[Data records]
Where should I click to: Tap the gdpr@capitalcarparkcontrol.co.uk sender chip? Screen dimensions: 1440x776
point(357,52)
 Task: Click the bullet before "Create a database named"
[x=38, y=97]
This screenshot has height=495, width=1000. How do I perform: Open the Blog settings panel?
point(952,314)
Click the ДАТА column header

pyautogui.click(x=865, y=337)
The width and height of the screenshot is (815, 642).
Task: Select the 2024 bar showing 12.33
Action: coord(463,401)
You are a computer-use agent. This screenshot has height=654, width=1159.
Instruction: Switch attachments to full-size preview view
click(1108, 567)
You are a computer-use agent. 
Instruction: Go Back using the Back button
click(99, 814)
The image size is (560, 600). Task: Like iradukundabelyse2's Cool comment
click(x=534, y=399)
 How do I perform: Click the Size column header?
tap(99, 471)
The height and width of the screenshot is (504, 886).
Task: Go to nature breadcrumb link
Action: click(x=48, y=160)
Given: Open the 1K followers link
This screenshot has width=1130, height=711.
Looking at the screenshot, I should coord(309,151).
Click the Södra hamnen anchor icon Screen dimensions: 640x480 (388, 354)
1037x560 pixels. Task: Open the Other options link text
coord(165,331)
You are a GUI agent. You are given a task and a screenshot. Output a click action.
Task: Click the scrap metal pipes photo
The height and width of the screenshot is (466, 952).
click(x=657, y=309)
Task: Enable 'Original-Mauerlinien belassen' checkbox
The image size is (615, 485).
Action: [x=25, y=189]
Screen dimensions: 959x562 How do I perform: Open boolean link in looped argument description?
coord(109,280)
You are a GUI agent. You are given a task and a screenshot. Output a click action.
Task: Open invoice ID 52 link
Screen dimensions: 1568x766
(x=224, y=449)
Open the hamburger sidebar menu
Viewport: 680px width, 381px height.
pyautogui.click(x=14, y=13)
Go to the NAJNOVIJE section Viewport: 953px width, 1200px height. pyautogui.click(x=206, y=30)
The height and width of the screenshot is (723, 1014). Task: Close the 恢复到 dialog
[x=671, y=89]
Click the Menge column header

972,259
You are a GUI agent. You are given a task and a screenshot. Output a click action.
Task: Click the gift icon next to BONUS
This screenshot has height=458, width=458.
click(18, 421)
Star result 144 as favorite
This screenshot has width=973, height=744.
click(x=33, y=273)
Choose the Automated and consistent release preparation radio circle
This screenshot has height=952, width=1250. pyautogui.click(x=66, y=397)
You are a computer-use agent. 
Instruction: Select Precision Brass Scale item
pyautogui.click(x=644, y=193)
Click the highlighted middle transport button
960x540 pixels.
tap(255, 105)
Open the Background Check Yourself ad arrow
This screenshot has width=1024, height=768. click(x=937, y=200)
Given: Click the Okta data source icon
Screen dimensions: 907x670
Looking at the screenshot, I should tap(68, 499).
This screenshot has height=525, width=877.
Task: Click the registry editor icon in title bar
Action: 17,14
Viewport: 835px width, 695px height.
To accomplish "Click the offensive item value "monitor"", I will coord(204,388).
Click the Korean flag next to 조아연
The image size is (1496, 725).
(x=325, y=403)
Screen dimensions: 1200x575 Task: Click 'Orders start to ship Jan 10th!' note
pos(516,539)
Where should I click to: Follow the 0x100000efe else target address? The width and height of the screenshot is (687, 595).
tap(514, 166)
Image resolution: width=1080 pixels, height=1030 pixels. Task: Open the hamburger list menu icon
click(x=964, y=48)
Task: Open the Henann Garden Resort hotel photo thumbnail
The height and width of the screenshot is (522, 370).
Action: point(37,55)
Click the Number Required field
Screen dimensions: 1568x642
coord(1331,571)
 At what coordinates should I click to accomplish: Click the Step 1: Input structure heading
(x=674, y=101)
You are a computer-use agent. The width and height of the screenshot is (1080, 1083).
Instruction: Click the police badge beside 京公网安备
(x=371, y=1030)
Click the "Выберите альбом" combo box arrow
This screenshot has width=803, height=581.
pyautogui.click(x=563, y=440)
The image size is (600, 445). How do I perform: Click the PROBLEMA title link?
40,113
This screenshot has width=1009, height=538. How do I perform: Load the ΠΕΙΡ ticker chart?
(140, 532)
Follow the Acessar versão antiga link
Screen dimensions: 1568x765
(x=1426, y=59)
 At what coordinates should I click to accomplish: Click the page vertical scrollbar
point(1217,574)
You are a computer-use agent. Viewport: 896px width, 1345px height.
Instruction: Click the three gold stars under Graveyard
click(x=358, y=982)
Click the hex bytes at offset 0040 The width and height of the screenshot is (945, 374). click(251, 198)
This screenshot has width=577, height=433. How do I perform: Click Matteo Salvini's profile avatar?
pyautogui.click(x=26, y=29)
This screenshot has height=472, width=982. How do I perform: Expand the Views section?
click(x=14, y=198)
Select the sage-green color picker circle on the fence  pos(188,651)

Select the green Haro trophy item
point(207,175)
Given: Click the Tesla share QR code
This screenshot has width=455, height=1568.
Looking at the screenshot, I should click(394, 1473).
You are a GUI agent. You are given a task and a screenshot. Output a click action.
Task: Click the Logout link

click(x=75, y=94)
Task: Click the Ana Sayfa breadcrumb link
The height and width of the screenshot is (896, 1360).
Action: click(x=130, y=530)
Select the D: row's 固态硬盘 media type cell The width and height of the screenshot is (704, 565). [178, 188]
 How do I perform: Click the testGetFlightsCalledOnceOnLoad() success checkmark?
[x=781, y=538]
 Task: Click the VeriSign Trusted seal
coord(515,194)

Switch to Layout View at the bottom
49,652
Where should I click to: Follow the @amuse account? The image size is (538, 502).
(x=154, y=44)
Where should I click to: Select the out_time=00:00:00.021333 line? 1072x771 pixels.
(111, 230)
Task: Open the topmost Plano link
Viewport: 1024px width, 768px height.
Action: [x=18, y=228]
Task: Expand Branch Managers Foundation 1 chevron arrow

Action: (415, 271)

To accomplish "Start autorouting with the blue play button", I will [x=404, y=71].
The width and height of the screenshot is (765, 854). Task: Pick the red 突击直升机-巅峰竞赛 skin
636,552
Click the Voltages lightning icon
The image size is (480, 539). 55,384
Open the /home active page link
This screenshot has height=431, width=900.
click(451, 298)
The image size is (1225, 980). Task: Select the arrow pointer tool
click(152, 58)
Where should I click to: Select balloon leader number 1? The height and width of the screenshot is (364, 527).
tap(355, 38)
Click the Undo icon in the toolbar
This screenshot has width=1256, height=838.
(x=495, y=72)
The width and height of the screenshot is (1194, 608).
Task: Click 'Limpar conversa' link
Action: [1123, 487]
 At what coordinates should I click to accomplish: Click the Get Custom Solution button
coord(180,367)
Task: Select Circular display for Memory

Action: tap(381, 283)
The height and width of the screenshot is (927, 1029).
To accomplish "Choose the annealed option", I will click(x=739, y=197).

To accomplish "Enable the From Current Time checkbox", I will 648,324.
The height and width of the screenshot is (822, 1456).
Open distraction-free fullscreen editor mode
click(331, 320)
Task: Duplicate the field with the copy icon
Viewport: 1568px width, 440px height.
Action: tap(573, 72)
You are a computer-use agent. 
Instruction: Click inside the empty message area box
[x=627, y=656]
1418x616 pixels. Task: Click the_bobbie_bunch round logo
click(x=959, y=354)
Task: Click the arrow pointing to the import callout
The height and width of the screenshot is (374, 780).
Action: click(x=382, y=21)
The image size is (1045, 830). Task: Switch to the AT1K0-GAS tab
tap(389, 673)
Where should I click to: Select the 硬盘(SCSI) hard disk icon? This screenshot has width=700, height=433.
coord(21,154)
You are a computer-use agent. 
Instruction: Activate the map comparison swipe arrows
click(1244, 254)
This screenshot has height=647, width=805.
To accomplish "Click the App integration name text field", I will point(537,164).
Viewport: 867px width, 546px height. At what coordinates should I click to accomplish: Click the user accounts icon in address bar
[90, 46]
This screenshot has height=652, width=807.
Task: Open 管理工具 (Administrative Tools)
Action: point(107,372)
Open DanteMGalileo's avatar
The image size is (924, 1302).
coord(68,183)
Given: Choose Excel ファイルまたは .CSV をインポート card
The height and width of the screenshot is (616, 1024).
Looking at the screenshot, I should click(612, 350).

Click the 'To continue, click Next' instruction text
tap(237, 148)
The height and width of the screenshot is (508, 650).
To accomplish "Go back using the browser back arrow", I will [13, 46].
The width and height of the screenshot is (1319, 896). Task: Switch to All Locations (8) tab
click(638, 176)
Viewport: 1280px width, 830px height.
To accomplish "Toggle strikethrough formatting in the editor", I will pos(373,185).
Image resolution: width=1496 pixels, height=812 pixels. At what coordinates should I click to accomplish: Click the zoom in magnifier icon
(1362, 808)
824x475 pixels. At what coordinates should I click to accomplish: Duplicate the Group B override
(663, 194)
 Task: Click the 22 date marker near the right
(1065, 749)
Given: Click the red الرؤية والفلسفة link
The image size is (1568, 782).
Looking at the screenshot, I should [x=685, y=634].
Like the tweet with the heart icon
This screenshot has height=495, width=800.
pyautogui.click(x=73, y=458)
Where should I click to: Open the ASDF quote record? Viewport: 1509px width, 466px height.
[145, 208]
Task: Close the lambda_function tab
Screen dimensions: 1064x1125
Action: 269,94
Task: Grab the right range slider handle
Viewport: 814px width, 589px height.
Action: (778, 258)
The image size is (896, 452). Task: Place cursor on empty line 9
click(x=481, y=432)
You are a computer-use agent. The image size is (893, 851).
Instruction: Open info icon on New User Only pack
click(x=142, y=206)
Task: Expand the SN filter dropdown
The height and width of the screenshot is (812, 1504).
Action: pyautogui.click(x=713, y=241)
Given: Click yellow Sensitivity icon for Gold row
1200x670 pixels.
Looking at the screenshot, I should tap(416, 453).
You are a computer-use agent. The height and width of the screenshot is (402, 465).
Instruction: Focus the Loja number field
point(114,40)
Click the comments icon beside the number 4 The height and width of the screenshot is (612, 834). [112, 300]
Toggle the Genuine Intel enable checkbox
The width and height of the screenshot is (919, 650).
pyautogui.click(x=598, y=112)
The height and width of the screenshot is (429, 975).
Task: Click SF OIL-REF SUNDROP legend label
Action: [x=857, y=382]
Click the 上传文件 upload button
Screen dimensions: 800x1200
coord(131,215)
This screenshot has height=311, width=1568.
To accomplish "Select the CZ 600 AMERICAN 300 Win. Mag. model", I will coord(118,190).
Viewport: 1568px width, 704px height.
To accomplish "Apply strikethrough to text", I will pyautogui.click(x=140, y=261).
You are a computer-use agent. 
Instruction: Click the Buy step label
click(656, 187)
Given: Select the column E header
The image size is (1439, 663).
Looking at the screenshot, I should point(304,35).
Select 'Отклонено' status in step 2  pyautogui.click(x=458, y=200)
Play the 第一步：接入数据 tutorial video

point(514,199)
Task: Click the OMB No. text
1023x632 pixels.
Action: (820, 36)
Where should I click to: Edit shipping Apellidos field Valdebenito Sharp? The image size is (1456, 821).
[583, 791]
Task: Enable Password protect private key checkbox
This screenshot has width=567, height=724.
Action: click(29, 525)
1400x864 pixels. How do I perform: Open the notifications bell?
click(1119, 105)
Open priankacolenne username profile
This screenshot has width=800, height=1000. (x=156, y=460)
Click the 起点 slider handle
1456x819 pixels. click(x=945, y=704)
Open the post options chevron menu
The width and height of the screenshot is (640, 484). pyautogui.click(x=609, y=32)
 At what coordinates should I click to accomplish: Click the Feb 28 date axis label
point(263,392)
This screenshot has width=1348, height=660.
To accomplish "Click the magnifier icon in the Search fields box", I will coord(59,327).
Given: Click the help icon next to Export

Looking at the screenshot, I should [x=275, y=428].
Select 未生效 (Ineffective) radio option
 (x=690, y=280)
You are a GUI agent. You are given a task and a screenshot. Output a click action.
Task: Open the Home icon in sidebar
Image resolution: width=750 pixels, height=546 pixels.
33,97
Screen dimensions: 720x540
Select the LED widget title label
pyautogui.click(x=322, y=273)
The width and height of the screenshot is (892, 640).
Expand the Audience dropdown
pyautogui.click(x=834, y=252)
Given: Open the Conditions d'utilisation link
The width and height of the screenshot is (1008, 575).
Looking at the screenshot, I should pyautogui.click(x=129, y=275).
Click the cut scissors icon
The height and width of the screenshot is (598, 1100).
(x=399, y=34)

Your task: Look through the entries above and quote exactly the lines from the line with "The image size is (615, 485)." to the line with "Task: Open invoice ID 52 link", counting both of those lines.

Exercise response:
The image size is (615, 485).
Action: [x=25, y=189]
Screen dimensions: 959x562 How do I perform: Open boolean link in looped argument description?
coord(109,280)
You are a GUI agent. You are given a task and a screenshot. Output a click action.
Task: Open invoice ID 52 link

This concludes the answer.